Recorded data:
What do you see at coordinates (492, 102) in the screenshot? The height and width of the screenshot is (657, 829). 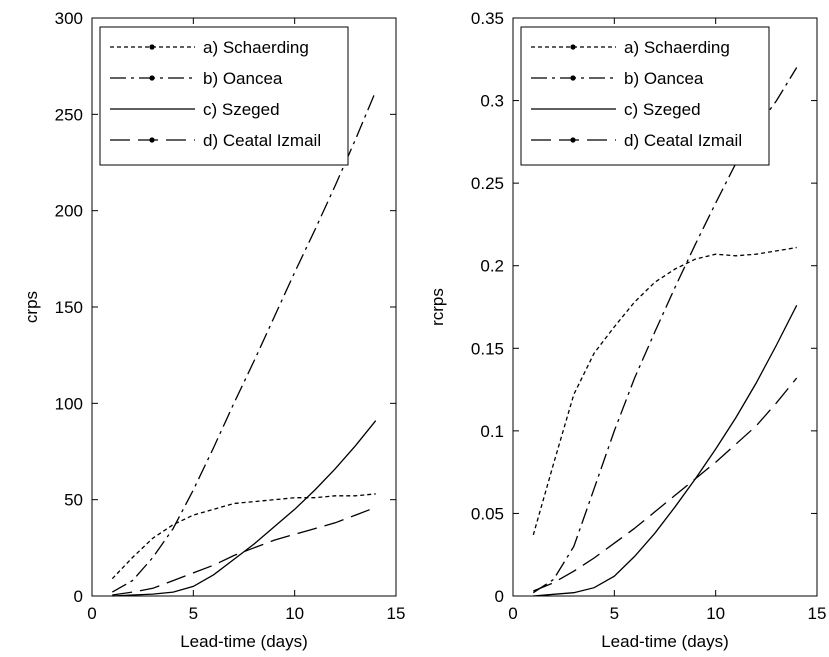 I see `y-tick-label: 0.3` at bounding box center [492, 102].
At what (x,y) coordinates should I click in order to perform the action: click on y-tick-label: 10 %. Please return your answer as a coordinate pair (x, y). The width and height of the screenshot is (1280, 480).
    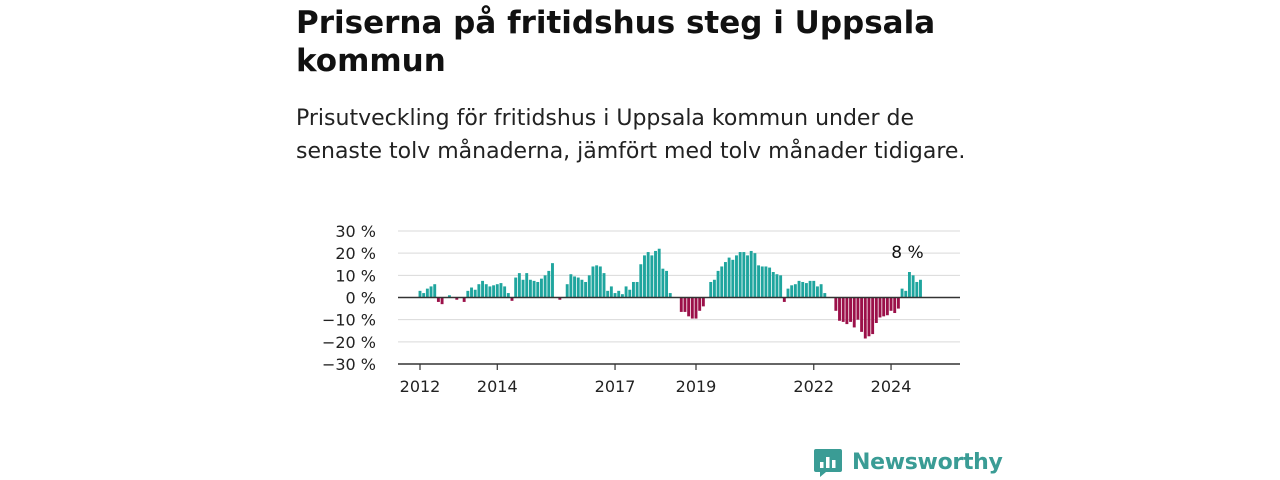
    Looking at the image, I should click on (356, 276).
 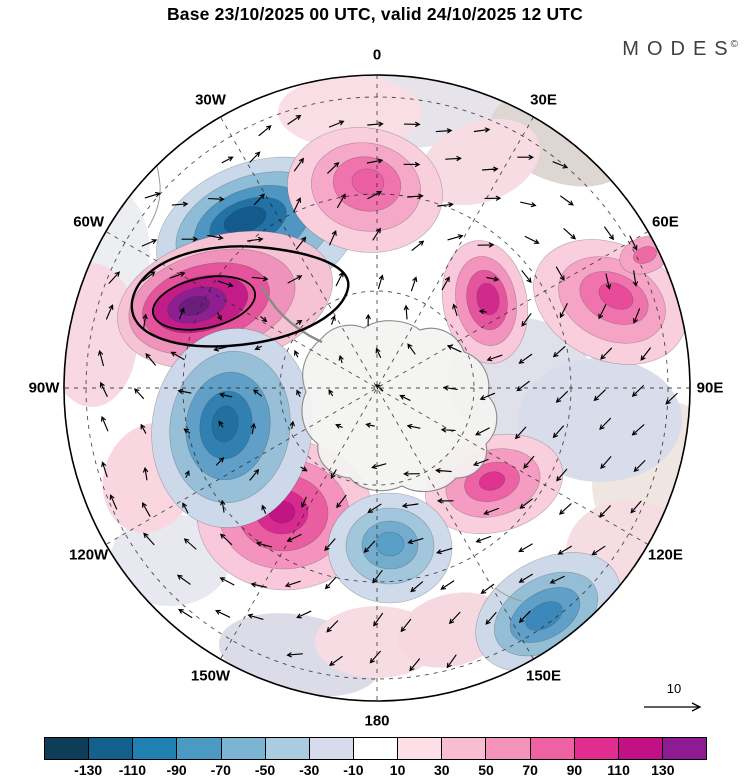 What do you see at coordinates (673, 707) in the screenshot?
I see `reference-arrow` at bounding box center [673, 707].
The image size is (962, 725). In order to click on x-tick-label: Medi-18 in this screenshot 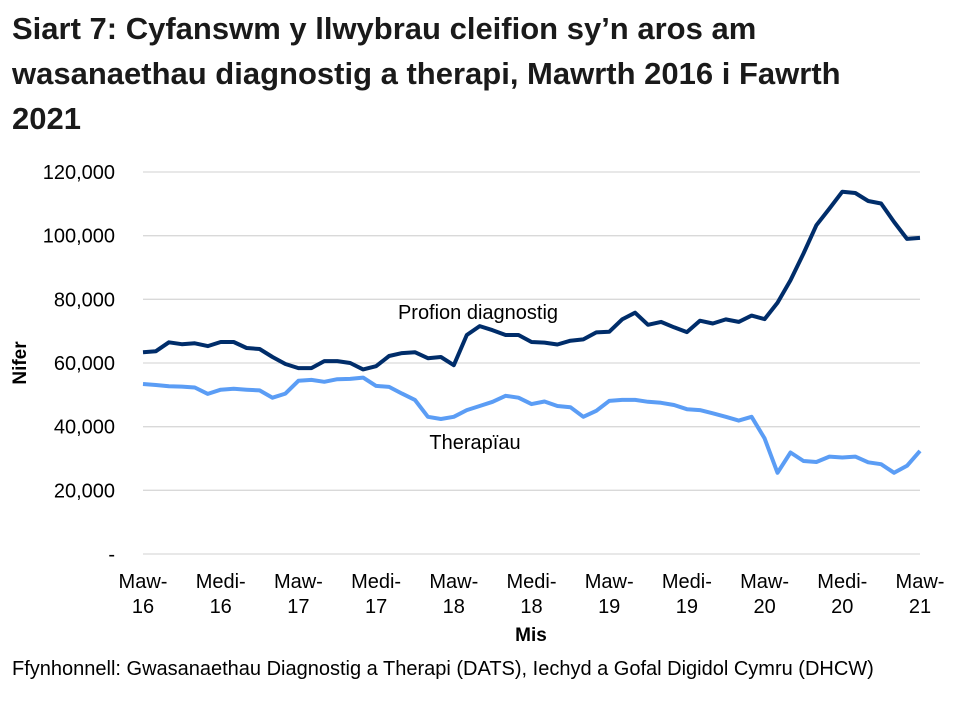, I will do `click(531, 594)`.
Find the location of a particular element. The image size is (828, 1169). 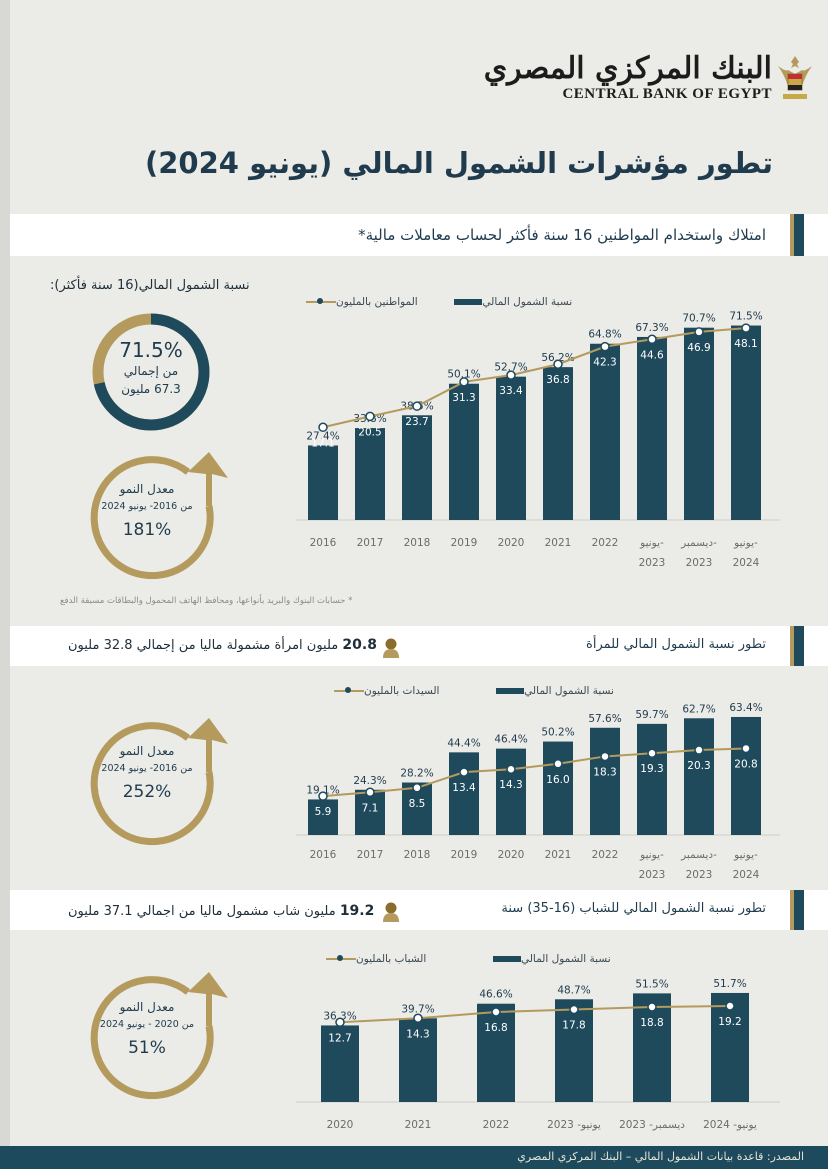

bar-label: 62.7% is located at coordinates (698, 709).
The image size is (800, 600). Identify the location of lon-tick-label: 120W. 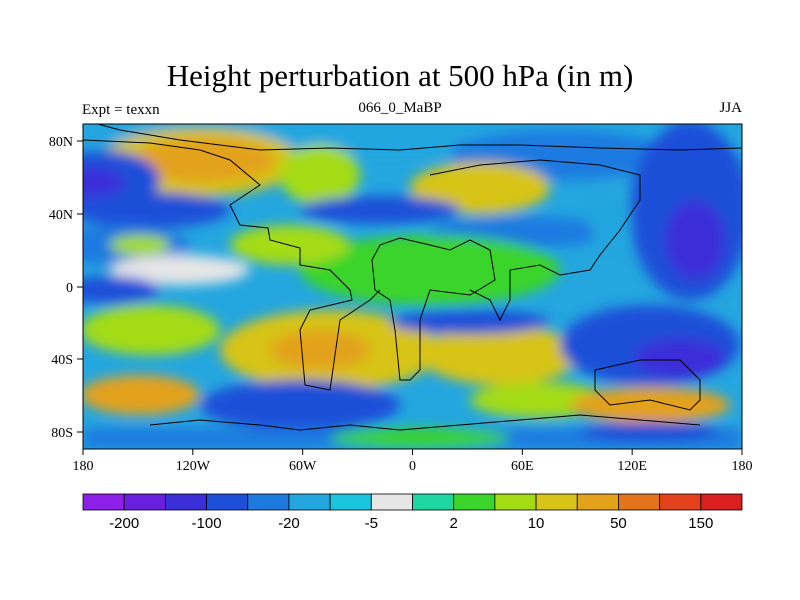
(194, 466).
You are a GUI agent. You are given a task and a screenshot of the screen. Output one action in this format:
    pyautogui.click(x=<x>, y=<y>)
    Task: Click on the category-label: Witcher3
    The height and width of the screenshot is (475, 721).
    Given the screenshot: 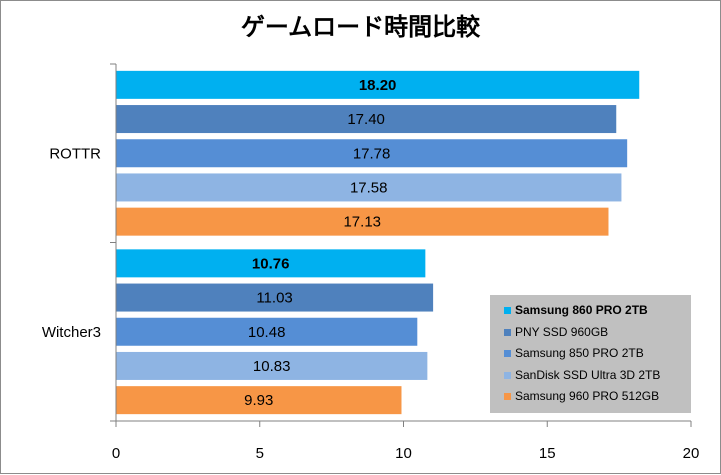 What is the action you would take?
    pyautogui.click(x=72, y=332)
    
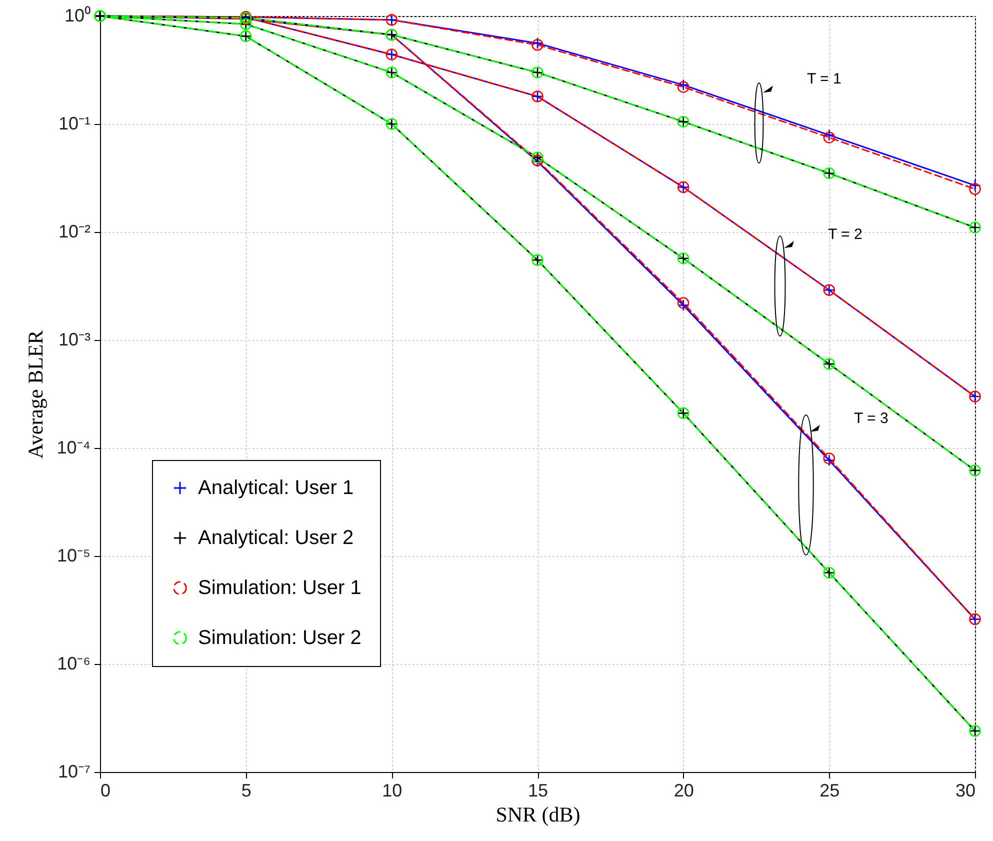 The height and width of the screenshot is (841, 993). What do you see at coordinates (276, 538) in the screenshot?
I see `legend-label: Analytical: User 2` at bounding box center [276, 538].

• _ABOUT THIS EXERCISE_:
Copy the listing word for word, beginning at the line that contains "The image size is (800, 600)." and stopping after the line that contains "(194, 466).". Omit the pictures.

• _WRITTEN ANSWER_:
The image size is (800, 600). Identify the location of lon-tick-label: 120W. 
(194, 466).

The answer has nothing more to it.